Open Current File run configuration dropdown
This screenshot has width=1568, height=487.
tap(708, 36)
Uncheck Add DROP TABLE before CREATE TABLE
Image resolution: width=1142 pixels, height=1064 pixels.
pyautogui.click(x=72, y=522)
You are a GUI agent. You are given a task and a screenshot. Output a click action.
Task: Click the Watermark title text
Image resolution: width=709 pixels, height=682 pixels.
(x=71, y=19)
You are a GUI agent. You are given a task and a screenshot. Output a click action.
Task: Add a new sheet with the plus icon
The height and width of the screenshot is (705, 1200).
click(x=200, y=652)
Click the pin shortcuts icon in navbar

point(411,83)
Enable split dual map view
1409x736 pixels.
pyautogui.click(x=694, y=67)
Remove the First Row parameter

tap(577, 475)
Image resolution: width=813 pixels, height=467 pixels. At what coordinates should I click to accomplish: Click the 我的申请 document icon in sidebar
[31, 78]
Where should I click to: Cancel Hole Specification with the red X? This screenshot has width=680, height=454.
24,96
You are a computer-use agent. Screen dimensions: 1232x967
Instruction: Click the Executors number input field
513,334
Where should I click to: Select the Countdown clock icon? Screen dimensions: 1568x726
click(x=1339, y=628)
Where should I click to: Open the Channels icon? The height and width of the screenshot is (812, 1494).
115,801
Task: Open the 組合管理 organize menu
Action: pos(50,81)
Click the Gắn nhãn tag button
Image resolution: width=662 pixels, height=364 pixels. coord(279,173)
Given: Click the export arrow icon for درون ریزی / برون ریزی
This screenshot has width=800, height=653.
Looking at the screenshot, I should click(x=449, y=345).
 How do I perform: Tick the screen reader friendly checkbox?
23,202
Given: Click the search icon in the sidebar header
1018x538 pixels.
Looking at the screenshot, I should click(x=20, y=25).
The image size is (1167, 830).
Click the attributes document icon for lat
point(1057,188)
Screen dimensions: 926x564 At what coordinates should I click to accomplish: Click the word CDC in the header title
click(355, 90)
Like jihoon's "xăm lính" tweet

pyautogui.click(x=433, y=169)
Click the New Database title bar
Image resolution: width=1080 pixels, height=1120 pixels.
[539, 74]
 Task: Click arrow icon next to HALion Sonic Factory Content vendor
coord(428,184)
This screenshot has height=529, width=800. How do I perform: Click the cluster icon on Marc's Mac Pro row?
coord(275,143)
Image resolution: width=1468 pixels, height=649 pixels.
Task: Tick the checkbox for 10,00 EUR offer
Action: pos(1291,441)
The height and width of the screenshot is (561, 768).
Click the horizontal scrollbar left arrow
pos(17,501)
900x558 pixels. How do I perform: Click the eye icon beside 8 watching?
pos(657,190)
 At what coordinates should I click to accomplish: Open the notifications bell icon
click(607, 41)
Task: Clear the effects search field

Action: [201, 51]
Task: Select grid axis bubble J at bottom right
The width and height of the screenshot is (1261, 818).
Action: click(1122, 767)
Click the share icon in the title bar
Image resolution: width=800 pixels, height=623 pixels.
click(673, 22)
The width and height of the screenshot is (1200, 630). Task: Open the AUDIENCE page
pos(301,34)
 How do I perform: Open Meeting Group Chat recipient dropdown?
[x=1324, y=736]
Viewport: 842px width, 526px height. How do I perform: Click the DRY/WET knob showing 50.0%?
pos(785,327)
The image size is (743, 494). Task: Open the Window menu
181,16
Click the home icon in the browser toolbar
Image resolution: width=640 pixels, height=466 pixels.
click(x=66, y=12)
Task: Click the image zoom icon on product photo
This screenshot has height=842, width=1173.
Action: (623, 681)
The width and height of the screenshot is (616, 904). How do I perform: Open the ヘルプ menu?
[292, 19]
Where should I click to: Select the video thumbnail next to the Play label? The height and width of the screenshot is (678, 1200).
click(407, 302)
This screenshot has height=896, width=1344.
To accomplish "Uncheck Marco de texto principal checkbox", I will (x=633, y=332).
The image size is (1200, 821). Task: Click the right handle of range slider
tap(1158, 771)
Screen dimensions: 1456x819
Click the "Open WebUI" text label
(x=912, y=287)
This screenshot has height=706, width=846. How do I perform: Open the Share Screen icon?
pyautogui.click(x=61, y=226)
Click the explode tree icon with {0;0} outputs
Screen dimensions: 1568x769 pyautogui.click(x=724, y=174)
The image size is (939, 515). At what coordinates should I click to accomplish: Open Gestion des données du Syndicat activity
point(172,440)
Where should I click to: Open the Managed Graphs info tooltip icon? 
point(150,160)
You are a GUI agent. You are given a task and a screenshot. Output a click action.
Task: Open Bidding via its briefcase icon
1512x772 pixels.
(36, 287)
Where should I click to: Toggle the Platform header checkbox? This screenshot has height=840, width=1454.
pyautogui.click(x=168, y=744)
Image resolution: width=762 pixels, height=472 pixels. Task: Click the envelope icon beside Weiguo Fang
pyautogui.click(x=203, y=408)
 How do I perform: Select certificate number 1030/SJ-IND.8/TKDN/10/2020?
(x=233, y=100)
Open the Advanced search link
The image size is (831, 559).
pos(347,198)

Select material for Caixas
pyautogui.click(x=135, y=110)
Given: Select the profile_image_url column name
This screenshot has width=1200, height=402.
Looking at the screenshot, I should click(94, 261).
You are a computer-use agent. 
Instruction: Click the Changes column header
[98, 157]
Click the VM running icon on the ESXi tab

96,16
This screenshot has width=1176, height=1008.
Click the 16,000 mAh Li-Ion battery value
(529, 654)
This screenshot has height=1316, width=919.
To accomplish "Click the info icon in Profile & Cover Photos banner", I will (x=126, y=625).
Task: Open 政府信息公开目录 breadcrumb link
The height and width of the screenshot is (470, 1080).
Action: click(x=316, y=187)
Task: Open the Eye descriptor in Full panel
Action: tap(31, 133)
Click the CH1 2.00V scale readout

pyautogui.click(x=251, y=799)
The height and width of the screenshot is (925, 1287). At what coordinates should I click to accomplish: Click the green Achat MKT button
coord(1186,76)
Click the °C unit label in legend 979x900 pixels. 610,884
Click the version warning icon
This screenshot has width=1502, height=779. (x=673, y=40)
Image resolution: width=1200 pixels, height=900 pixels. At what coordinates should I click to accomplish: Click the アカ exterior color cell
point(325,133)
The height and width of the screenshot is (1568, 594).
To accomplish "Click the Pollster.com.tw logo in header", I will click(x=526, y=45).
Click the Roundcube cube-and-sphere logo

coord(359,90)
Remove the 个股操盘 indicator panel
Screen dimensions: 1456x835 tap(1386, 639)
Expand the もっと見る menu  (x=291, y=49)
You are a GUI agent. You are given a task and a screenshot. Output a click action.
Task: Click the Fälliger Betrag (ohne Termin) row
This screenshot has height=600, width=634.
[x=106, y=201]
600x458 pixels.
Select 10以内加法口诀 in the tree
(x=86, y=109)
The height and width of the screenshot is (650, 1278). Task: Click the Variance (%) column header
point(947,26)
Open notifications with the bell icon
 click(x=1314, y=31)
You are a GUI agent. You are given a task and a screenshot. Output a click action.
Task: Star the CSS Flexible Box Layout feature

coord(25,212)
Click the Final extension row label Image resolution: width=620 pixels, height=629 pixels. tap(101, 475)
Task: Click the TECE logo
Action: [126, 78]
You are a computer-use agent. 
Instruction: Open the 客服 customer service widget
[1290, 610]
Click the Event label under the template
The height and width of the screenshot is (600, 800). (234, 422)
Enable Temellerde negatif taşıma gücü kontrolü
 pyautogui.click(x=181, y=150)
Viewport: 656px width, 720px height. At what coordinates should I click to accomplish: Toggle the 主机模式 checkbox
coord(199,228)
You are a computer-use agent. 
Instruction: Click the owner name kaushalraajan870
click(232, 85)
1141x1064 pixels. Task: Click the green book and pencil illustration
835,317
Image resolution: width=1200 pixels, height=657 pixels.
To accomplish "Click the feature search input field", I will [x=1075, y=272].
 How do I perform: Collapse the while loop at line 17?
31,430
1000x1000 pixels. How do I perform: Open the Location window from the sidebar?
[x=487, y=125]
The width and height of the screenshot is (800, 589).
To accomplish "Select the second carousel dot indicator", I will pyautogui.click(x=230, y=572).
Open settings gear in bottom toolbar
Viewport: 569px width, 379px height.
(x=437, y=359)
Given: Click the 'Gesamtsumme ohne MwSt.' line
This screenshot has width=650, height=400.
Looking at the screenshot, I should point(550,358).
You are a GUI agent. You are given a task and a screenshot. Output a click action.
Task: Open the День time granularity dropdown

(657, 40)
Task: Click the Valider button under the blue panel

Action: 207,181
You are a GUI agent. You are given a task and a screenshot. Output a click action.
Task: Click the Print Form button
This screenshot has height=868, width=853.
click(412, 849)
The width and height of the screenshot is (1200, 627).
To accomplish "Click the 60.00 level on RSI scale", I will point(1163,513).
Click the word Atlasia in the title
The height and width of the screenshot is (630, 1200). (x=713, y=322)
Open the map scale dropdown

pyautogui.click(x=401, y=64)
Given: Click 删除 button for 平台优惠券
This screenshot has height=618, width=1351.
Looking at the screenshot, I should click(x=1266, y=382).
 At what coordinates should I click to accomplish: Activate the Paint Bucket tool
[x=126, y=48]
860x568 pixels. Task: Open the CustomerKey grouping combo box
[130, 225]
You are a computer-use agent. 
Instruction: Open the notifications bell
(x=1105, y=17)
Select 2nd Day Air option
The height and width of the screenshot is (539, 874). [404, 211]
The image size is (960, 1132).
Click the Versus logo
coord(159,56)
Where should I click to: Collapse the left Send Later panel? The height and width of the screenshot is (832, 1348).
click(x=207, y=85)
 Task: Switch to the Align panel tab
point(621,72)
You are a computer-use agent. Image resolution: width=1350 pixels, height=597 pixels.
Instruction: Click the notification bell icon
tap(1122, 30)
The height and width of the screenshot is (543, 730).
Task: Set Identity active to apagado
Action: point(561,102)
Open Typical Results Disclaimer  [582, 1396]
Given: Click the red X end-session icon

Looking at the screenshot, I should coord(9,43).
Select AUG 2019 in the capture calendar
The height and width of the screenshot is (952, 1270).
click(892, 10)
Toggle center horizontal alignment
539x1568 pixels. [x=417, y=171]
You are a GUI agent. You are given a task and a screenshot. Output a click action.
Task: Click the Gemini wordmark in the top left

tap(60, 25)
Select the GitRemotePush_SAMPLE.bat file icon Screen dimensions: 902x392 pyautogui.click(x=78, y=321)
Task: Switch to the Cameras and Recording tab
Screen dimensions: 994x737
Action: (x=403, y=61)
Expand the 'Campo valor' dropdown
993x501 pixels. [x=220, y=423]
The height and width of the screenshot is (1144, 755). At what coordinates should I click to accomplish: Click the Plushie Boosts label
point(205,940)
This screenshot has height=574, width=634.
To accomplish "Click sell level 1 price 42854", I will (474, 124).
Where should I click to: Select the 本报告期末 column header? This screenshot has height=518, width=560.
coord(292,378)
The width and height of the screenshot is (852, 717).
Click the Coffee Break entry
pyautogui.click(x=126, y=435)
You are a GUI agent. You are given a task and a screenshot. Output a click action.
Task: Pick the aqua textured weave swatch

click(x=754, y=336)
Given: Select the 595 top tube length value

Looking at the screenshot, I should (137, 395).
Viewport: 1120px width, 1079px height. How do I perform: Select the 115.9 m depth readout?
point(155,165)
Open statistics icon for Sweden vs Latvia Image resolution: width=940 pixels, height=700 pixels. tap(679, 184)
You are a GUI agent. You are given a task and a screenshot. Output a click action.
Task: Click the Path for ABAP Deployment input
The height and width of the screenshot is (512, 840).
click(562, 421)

Task goal:
Show all lines of the material in which the word "link" can be found.

Solution for this task:
Open the Advanced search link
Task: Open 政府信息公开目录 breadcrumb link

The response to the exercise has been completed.